Anomaly: the ‘suomoto’ jurisdiction II

Author: K Tausif Kamal

Fifthly, it’s in the realm of politics and political affairs that the invocation of ‘suomoto’ jurisdiction by the apex court is most egregious. The saga of ‘Panama’ related cases that stemmed from the trilogy of ‘suomoto’ actions against the elected Prime Minister has painfully highlighted this issue.

It’s a basic principle of adjudication that questions of political nature or political parties are non-justiciable and courts are barred from hearing them. Yet our apex court disqualified and removed Nawaz Sharif as head of PLMN party which was a purely political issue.

In the other Panama cases, the apex court that barred Nawaz Sharif for life from contesting elections, there was absent  a prior declaration about his honesty, which was a prerequisite under Article 62 (1)(f).

Sixthly, the judiciary’s recourse to ‘suomoto’ jurisdiction has resulted in infringements of individuals’ due process rights and, ironically, the very fundamental rights the Supreme Court purports to protect.

Our Constitution guarantees certain due process rights to citizens, such as the right to a fair trial, judgement by a neutral, unbiased arbiter, assumption of innocence until proven guilty, right of appeal, etc. All such rights are trampled upon by a ‘suomoto’ action where the judge is also the prosecutor and jury as well.

Seventhly, it will be remiss not to point out that the original jurisdiction bestowed to apex courts by law in democratic nations is quite limited and is sparingly exercised.

In fact no constitution of any democratic country contains such ‘suomoto’ provision in the shape and form that exists in Article 184 (3).

For instance, the US Constitution does not contain any such ‘suomoto’ provision, though the US Supreme Court has the power to issue some prerogative writs, for the main purpose of enforcing its own orders. The original jurisdiction of the mighty Supreme Court is restricted to cases mainly involving foreign consuls and to those cases in which a State is a party – Article 111, Clause 2.

Having good intentions or not, judges should not be allowed to substitute via legal mechanism their own policies, social ideas or political philosophy for the right of people to govern themselves. A reign of a structured legal system should not be supplanted by an erratic, uncertain reign of ‘suomotos’

In India, its supreme court (and also the high courts) have ‘suomoto’ original jurisdiction regarding individuals fundamental rights under Articles 32, 226 of the Indian Constitution but it’s restricted to cases in which the court lacks subject-matter jurisdiction.

Furthermore, unlike Pakistan 184(3) jurisdiction, in India not any individual, but only aggrieved persons can petition the apex court for ‘suomoto’ action, questions of public importance are not covered and neither are matters pertaining to other constitutional provisions or other laws.

(A block of data)
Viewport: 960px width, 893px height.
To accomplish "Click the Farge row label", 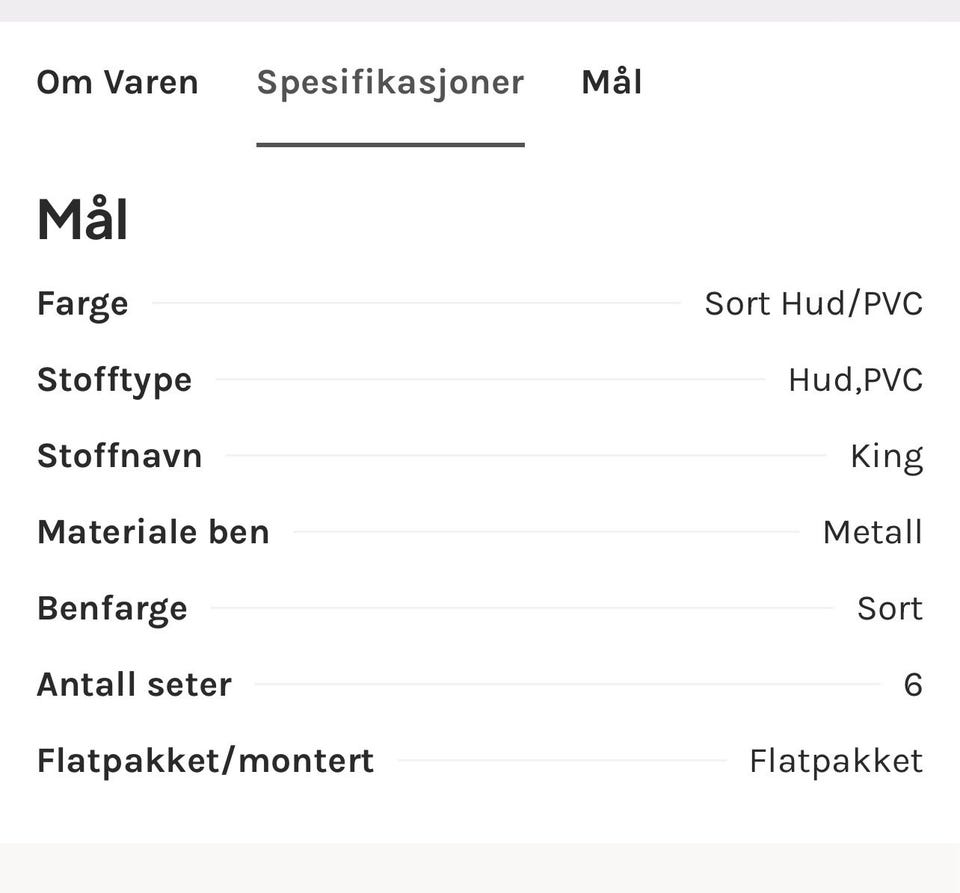I will (83, 303).
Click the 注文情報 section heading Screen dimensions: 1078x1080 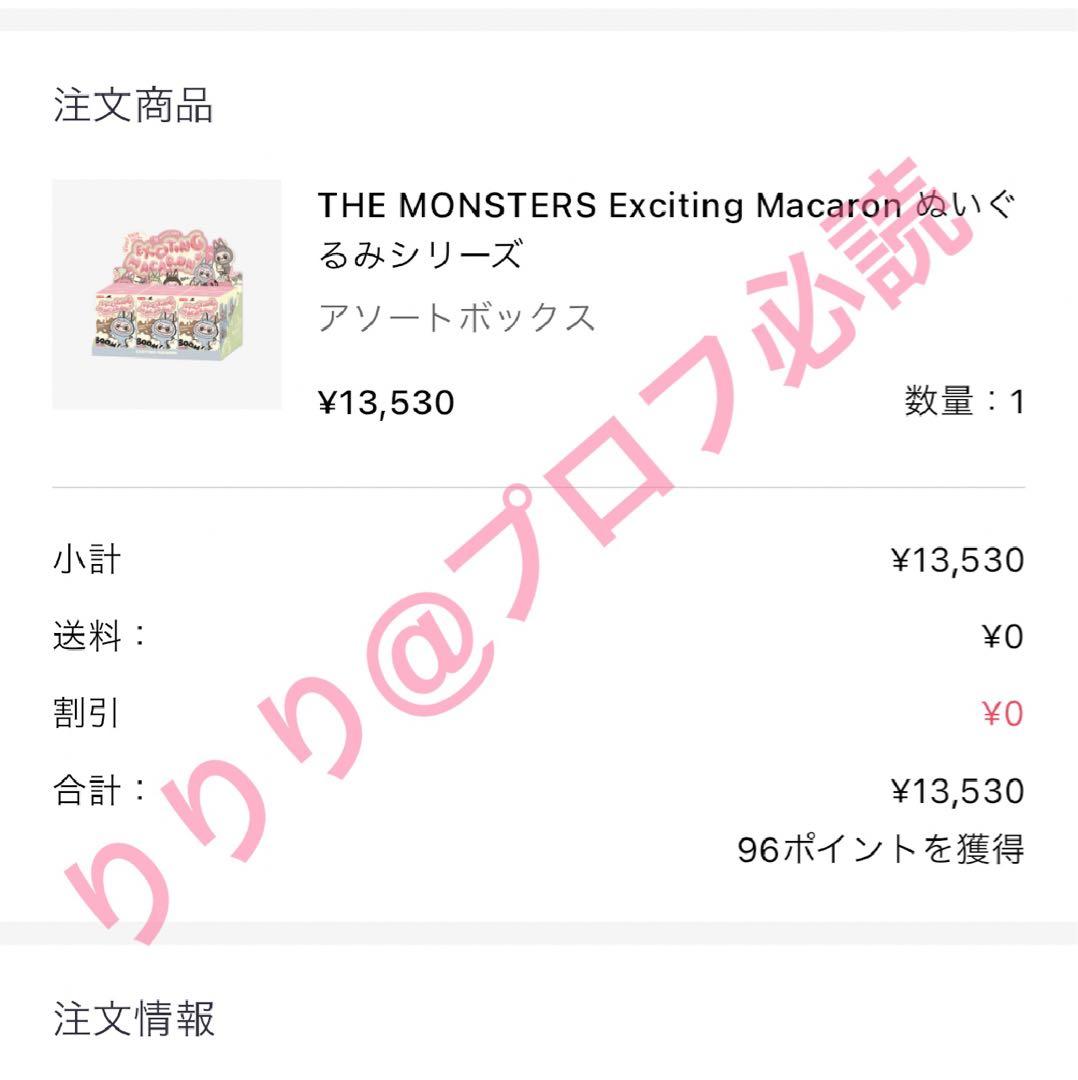point(134,1019)
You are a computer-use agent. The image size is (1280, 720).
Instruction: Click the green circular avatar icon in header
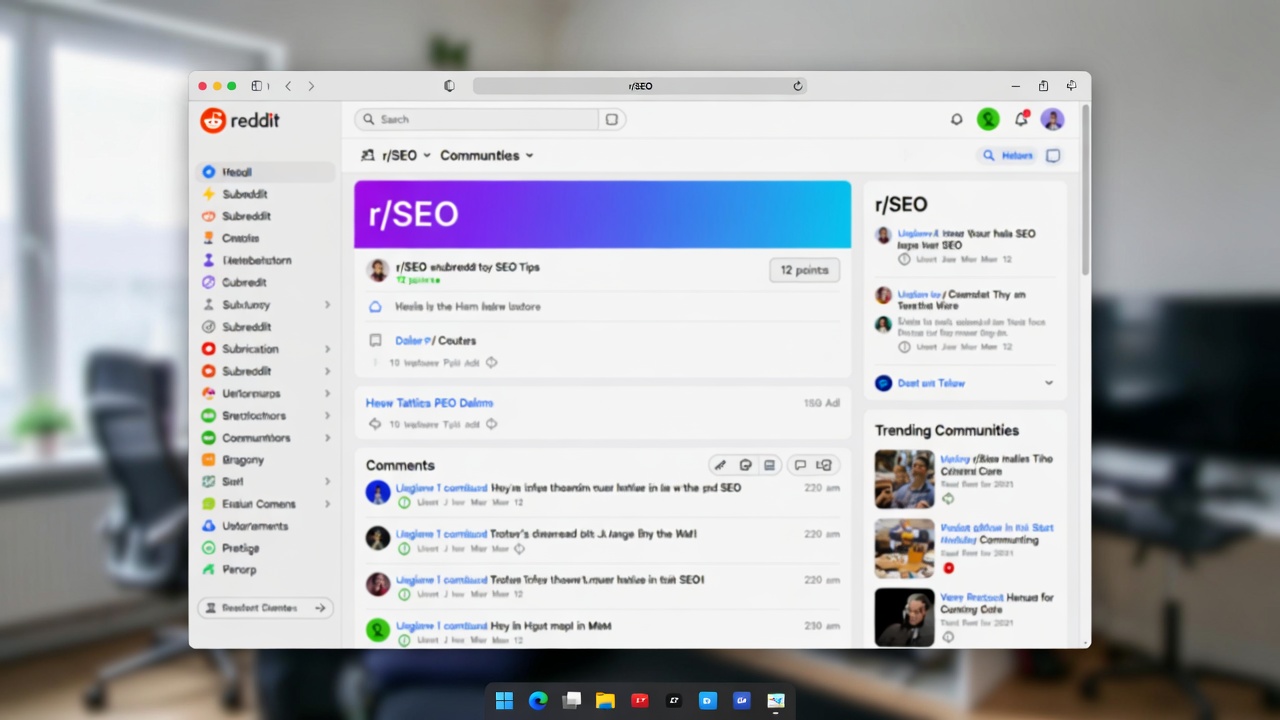[988, 120]
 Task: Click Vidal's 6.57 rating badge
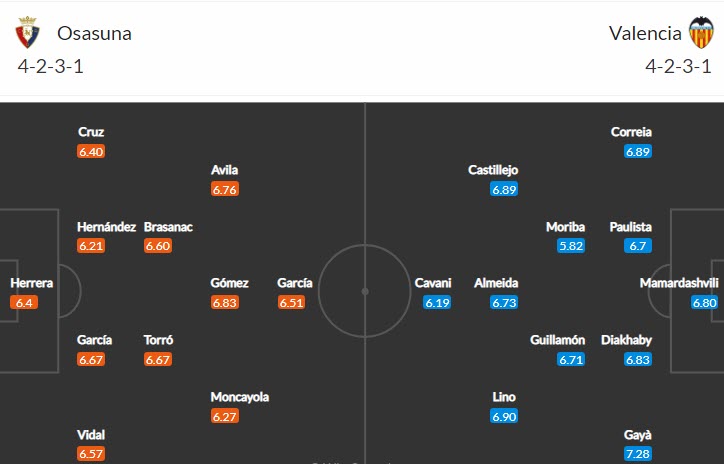[91, 455]
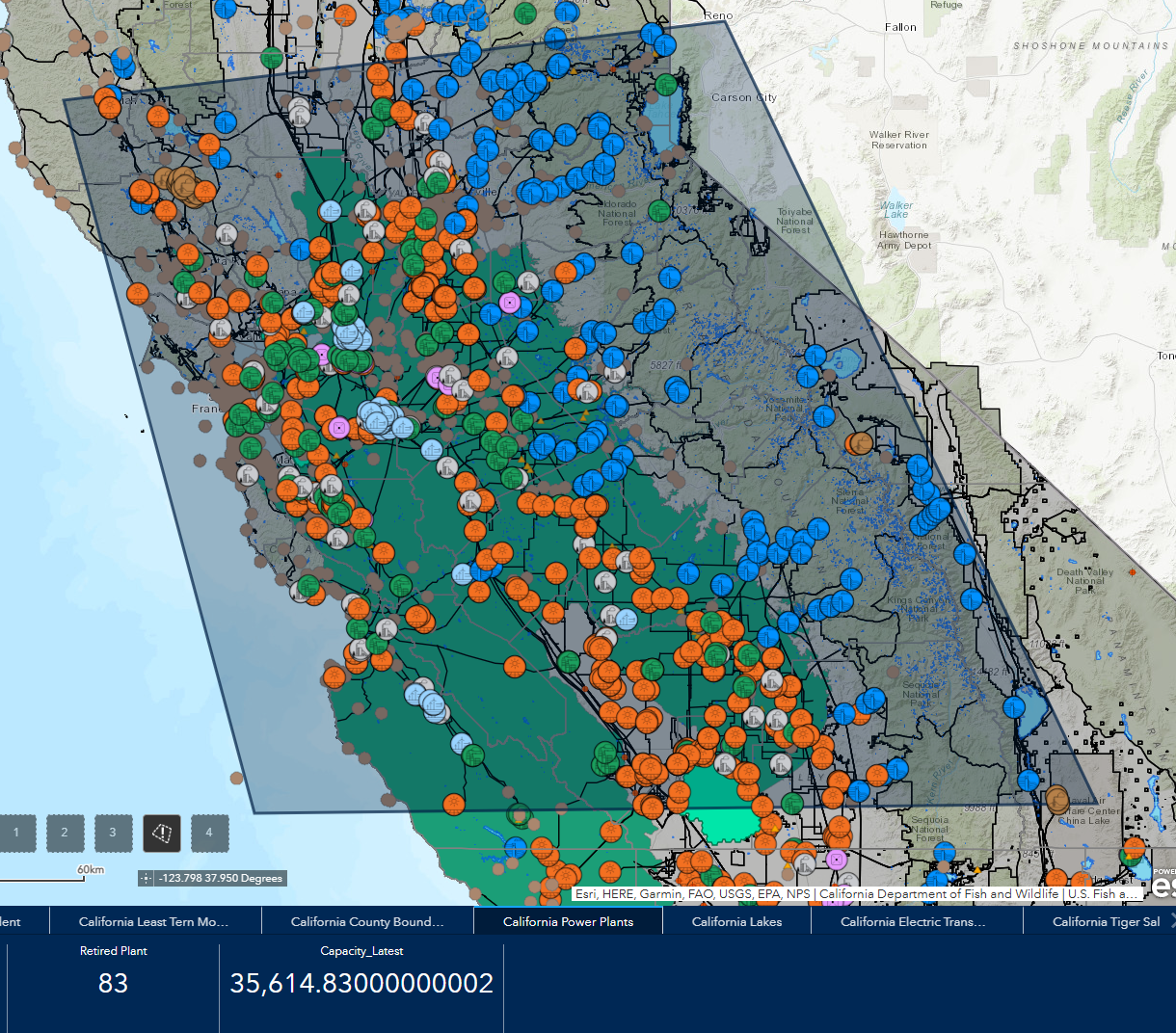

Written exercise 1:
According to the article on suomoto jurisdiction, to which cases is the original jurisdiction of the US Supreme Court mainly restricted?
Written exercise 2:
Please list every due process right that the article on suomoto jurisdiction names as guaranteed to citizens by the Constitution.

Written response 1:
Cases mainly involving foreign consuls and cases in which a State is a party.

Written response 2:
- The right to a fair trial
- Judgement by a neutral, unbiased arbiter
- Assumption of innocence until proven guilty
- Right of appeal